Sylvie Aflalo les saisit en fragments. Elle souligne l'éveil par les voluptés qu'elle suscite dans des clapotis de nacre qui creusent une profonde entaille de noir. Dans la célébration des jeux de plis ou d’arabesques, épures et anacoluthes sont enfin réconciliées. Elles  créent une insondable profondeur de vie par effet de surface. Sortant du cadre tout en y demeurant les femmes semblent en suspension à la fois dans le ciel mais aussi dans le jeu qu’elles induisent entre le vu et le caché, la vérité et mensonge.

 

La photographe recrée la nudité par effet de voile afin que jaillisse une invisibilité.
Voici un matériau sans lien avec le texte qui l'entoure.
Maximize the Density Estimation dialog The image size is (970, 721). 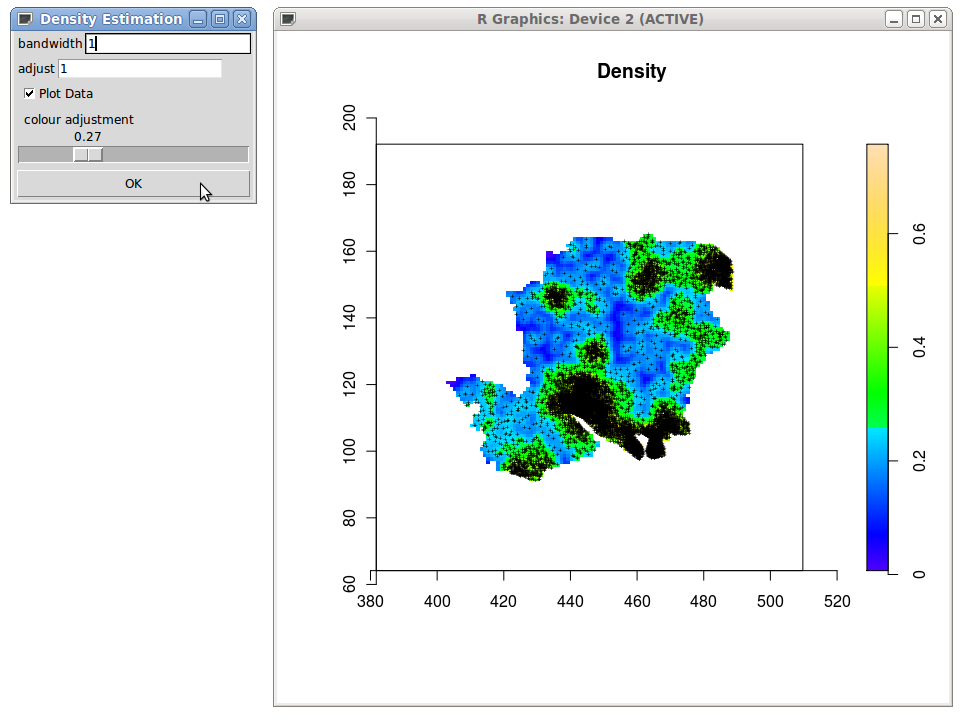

Le décalage des plans empêche de réduire les formes à leurs apparences et le langage plastique à une monnaie de singe. Chez Sylvie Aflalo l’image la plus simple n’est jamais une simple image et la plus belle des déclarations d’amour n’a rien d’une chanson bien douce. La clarté de la fausse simplicité abrupte, détachée du chatoiement, crée un désir d’espace où par excès ou pudeur sont maîtrisés les fantasmes masculins qui généralement pourrissent les images.

 

Tout devient ébauche mais aussi plénitude là où le corps se montre en naissances et renaissance habilement suggérées. La vie est dans les plis qu’orchestre la photographe. Elle donne une autre assiette à l’éros et une gravité cérémonielle : la présence devient un renversement du point de vue qui est portée sur la femme lorsque les photographes mâles s’en emparent.

 

Jean-Paul Gavard-Perret

 

Voir le site de l’artiste.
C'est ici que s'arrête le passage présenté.